# [WHAT IS NEEDED]
Which lines in the entries below contain the word "agent"? Find each one and copy it out in full.

# [RECORDS]
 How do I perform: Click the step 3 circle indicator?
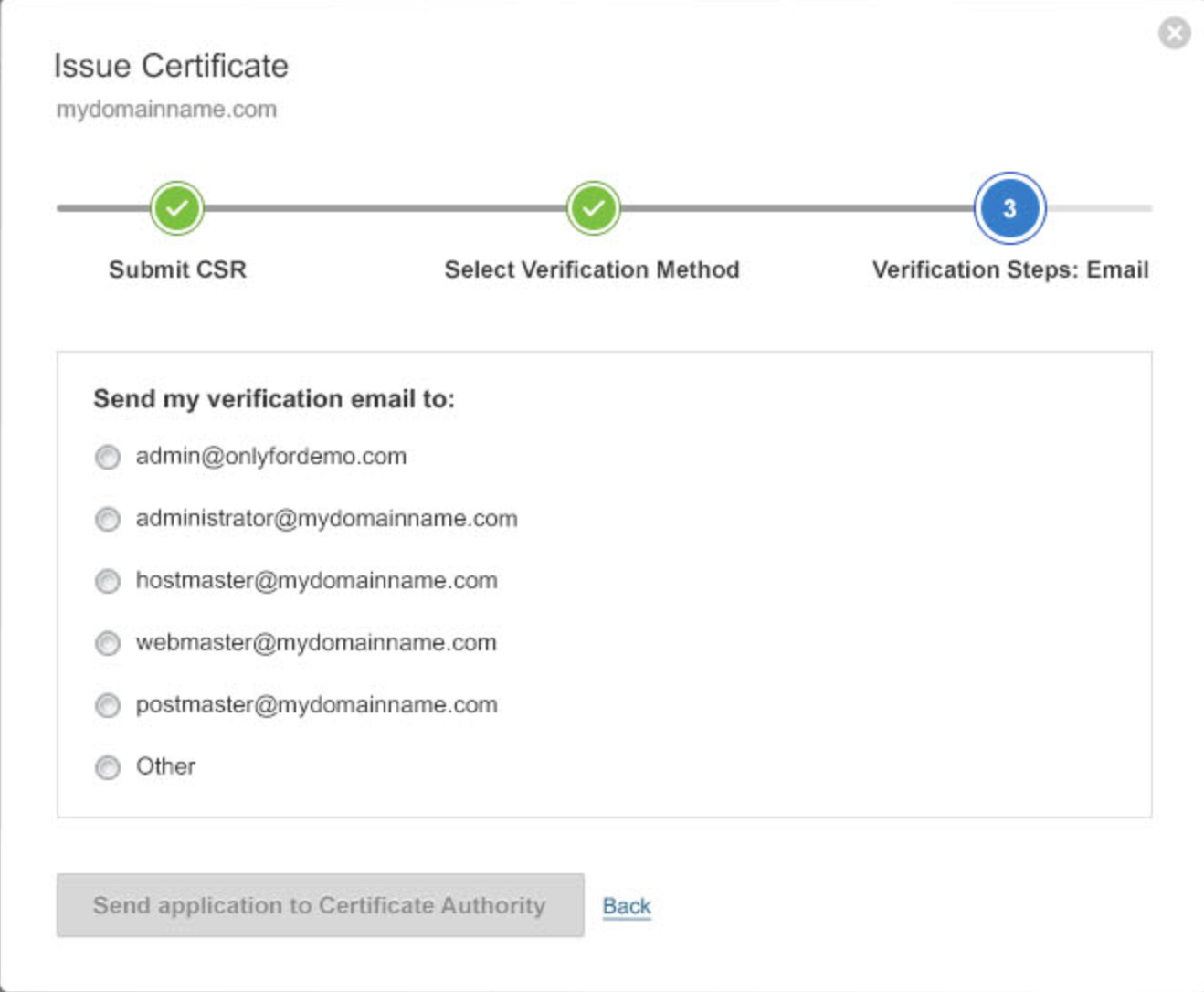click(1009, 207)
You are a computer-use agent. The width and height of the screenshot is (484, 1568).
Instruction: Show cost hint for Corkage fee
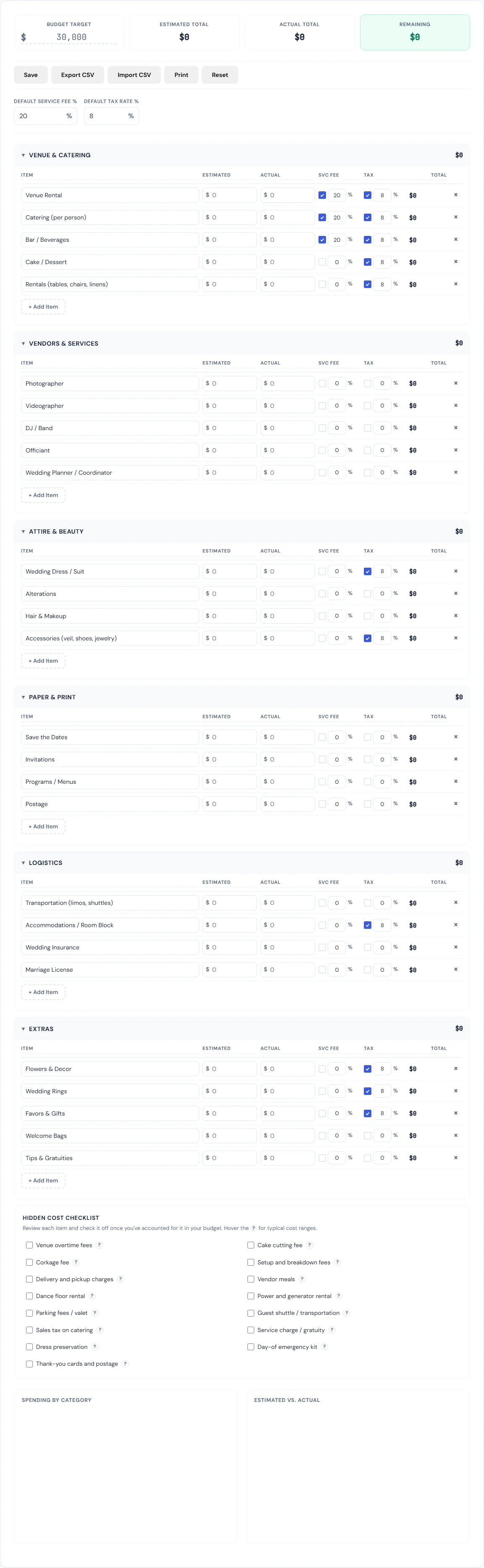point(76,1262)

# [TASK SOLUTION]
You are a computer-use agent. The width and height of the screenshot is (484, 1568).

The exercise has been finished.